Mystery: how were these 25-ton stones moved in 3000 BCE from the Preseli Hills, 150 miles (240 km) away?
Tallow: a rendered form of beef, mutton or pig fat, used in making candles and soap.
Greasing the sled: a method of moving heavy objects over rough ground by rubbing grease or fat on logs.
What’s the missing piece in this picture? Solid evidence that the builders of Stonehenge actually “greased the sleds” or logs or planks they used to move the stones from what is now Wales to what is now the biggest mystery in monoliths. According to a new study, the answer is pots of pig fat. Wait … what?
“I was interested in the exceptional level of preservation and high quantities of lipids – or fatty residues – we recovered from the pottery. I wanted to know more about why we see these high quantities of pig fat in pottery, when the animal bones that have been excavated at the site show that many of the pigs were ‘spit roasted’ rather than chopped up as you would expect if they were being cooked in the pots.”
Dr Lisa-Marie Shillito, Senior Lecturer in Landscape Archaeology, Newcastle University, and co-author of a new study in the journal Antiquity, explains her “Ah ha!” moment in a university press release. She was not researching how Stonehenge was built but how the workers were fed as part of the Feeding Stonehenge project. One way to do that is to analyze the organic residues on the shards of pots found at Durrington Walls, the large Neolithic settlement 2 miles (3.2 km) north-east of Stonehenge where it is believed the people from all over Britain who worked on building Stonehenge, including bringing the stones to the site, lived and ate.

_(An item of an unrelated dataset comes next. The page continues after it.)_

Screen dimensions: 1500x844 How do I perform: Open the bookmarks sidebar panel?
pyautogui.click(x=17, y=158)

“Until now, there has been a general assumption that the traces of animal fat absorbed by these pieces of pottery were related to the cooking and consumption of food, and this steered initial interpretations in that direction.”
Of course the workers used the pots with the pig fat residue to cook pork. What other reason could there be for the pork fat residue in them? Being a good scientist (and possibly a fan of pig roasts), Shillito didn’t see a connection between the pig bones with obvious evidence of spit roasting and the greasy pots. That means the fat was used for something else. She noticed that the shards were from pots that were much than those used for cooking.

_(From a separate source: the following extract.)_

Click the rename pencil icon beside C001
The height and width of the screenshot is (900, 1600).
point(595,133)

“But there may have been other things going on as well, and these residues could be tantalising evidence of the greased sled theory.”

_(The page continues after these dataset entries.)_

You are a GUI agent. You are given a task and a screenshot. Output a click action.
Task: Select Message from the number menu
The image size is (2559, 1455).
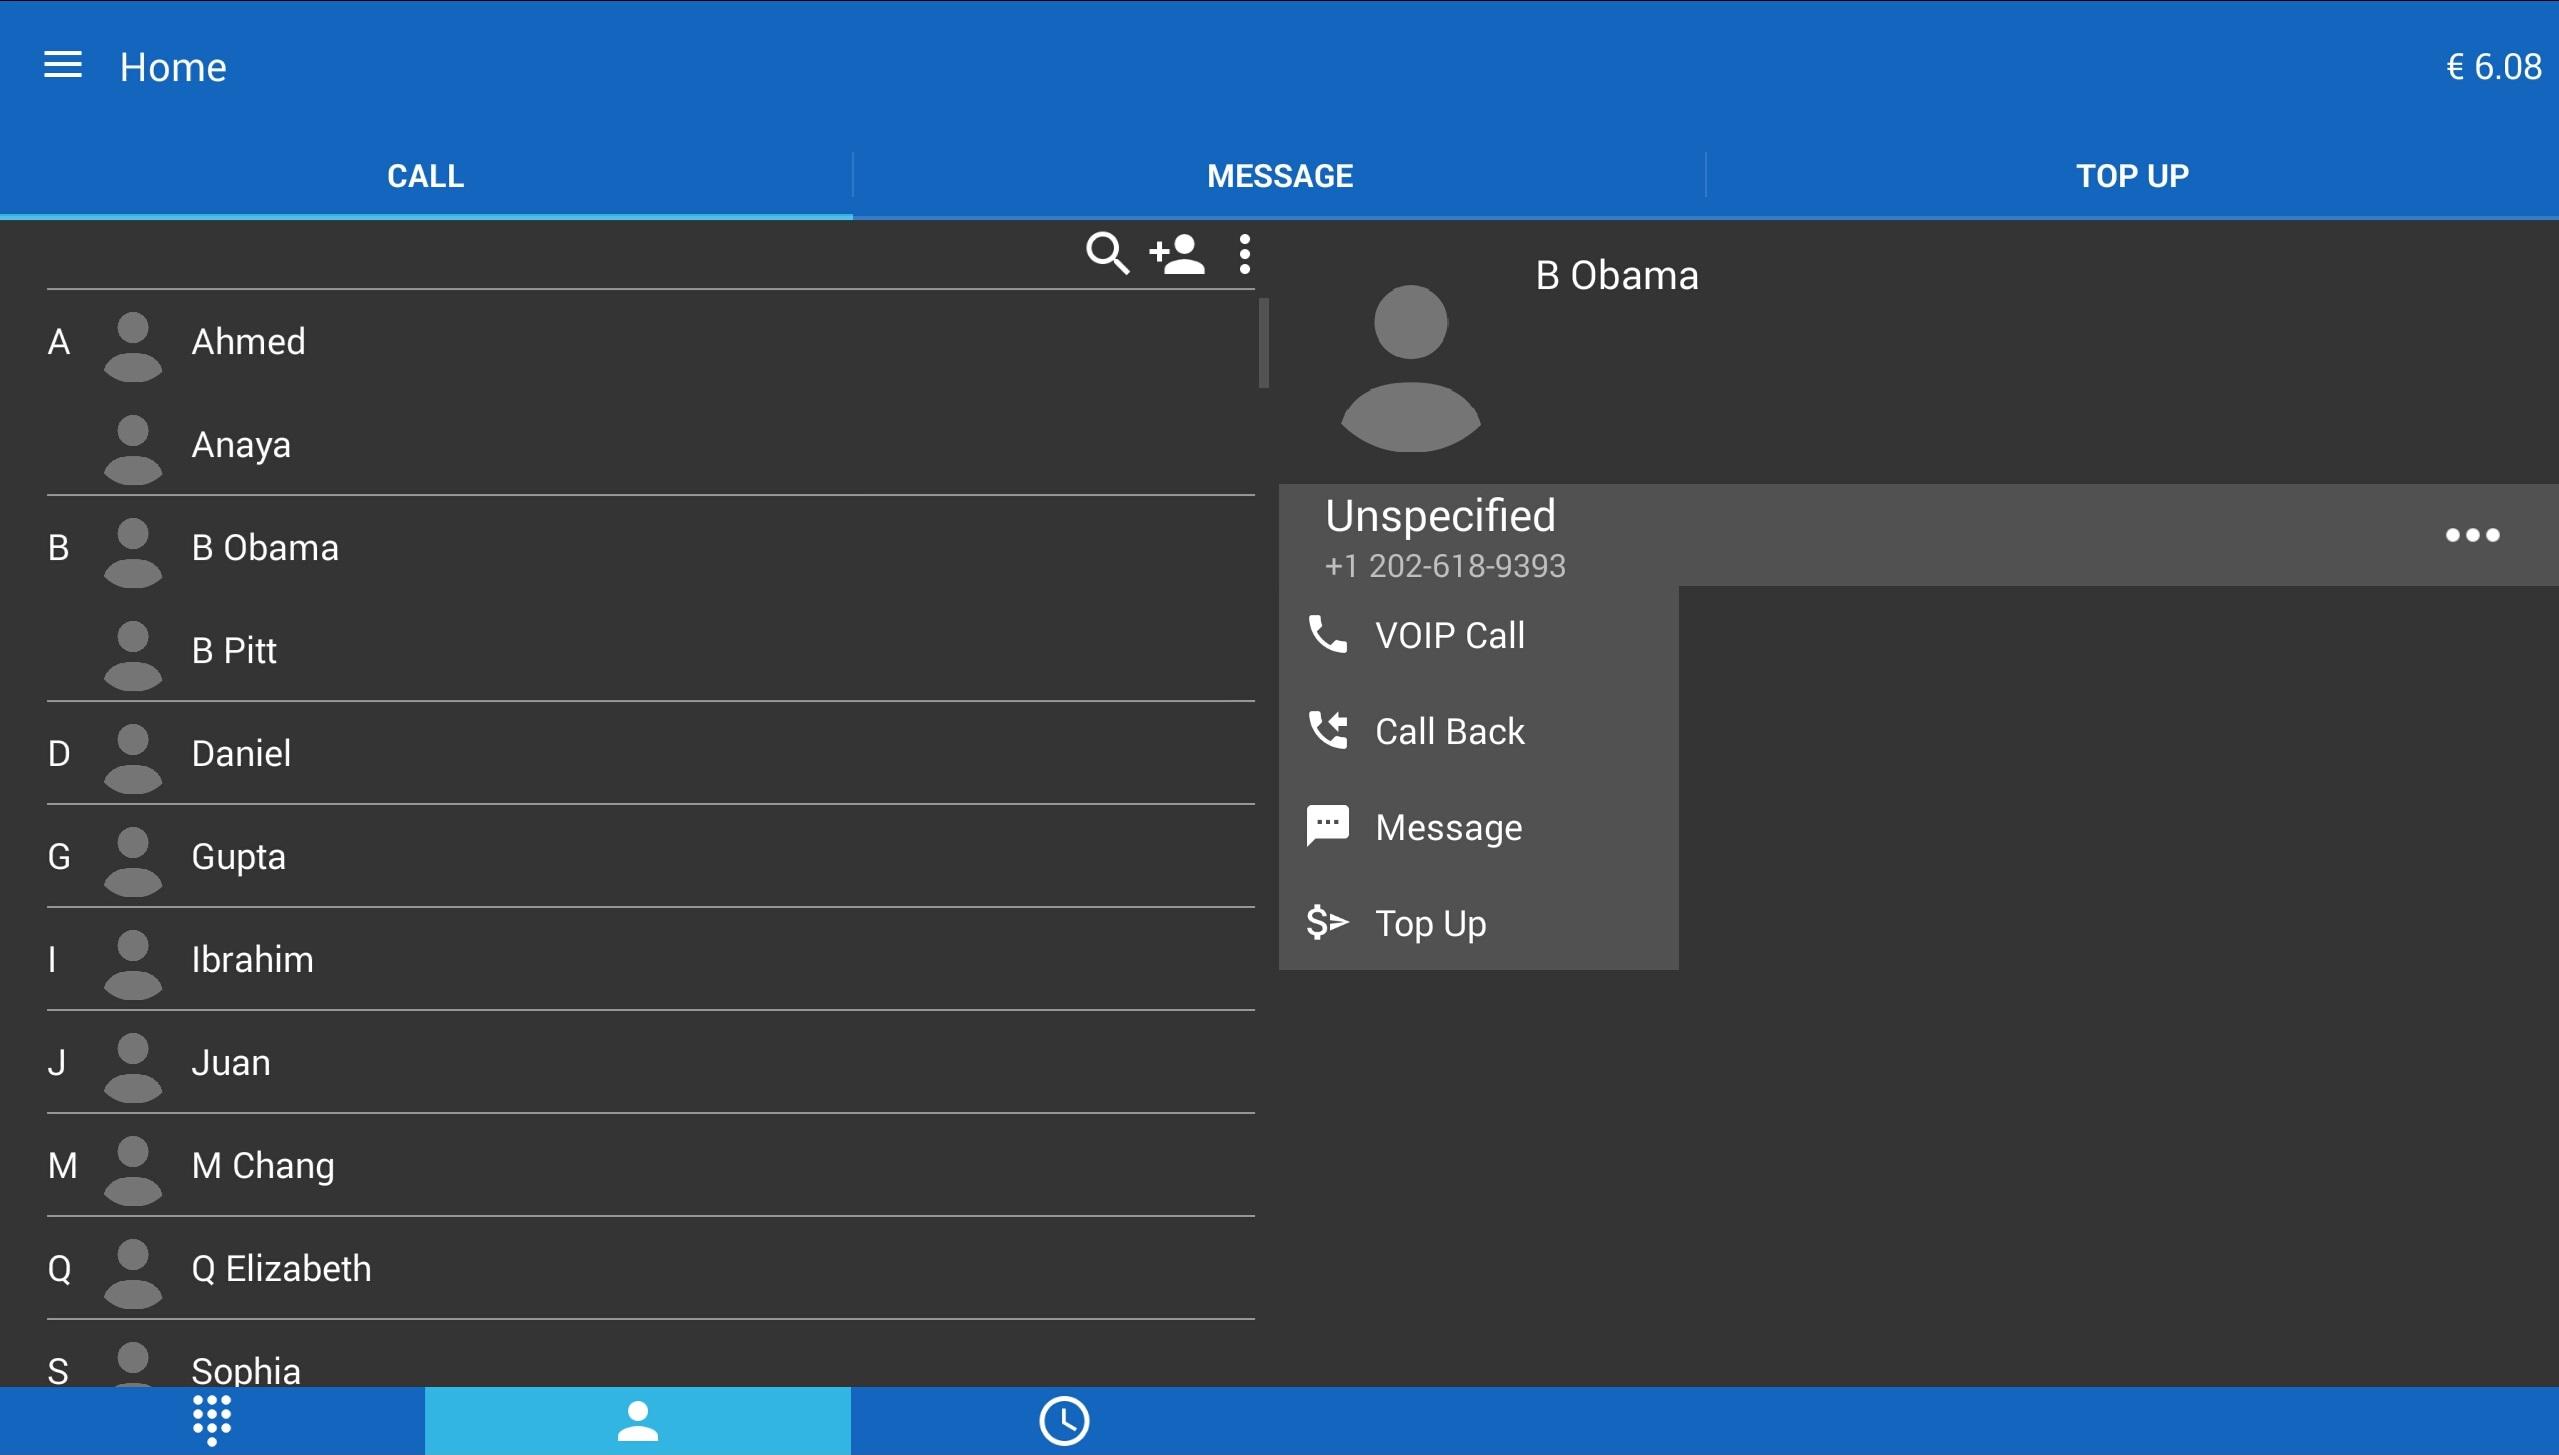coord(1448,827)
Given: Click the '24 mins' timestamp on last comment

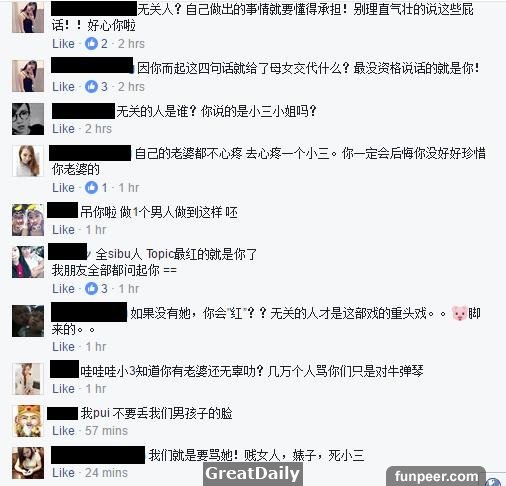Looking at the screenshot, I should tap(106, 473).
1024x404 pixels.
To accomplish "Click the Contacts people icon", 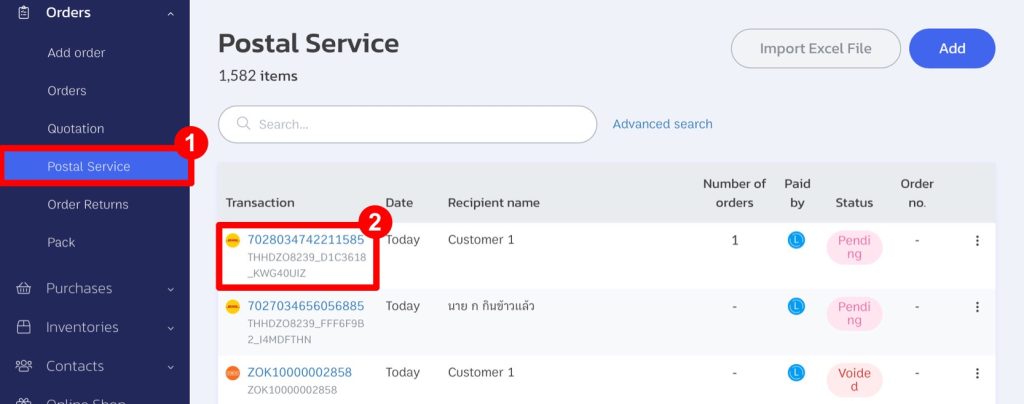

One of those “other things” may have been making tallow or grease, not just for candles but for greasing the logs that most historians now believe were used to enable as few as 20 people each to move one of the giant stones across miles of Britain. While “greasing the sled” – which means greasing the runners on the bottom of the sled for speed – is the phrase used in the report, “greasing the skids” might have been more appropriate. “Skid” may have come from the shipbuilding industry as a term for the logs or planks that were laid on the ground in order to pull ships from where they were built to the water, or from the logging industry where they were used for moving heavy logs over ground.
“Greasing the skids” eventually entered common usage as a term for making a difficult job easier or making it easier to achieve a goal, like employment at a prestigious company – particularly when one is not the best candidate. “Skid road” was the name of the path of planks for moving logs, and it eventually became Skid Row when the paths were abandoned and become symbolic lines of demarcation between the rich neighborhoods and the poor ones where the mill workers lived – which explains why the first Skid Row was in Vancouver, not New York.
Do these big pots of pig fat mean Durrington Walls was the Skid Row of Stonehenge builders? Dr. Shillito believes they definitely reinforce the “greased sleds” theory but are not yet definitive proof. However, they show that while pots are important tools in archeology, they can have multiple purposes.
“Archaeological interpretations of pottery residues can sometimes only give us part of the picture. We need to think about the wider context of what else we know and take a ‘multi-proxy’ approach to identify other possibilities if we hope to get a better understanding.”
Thank goodness for those Stonehenge guys who refused to wash the pots when their significant other asked them to.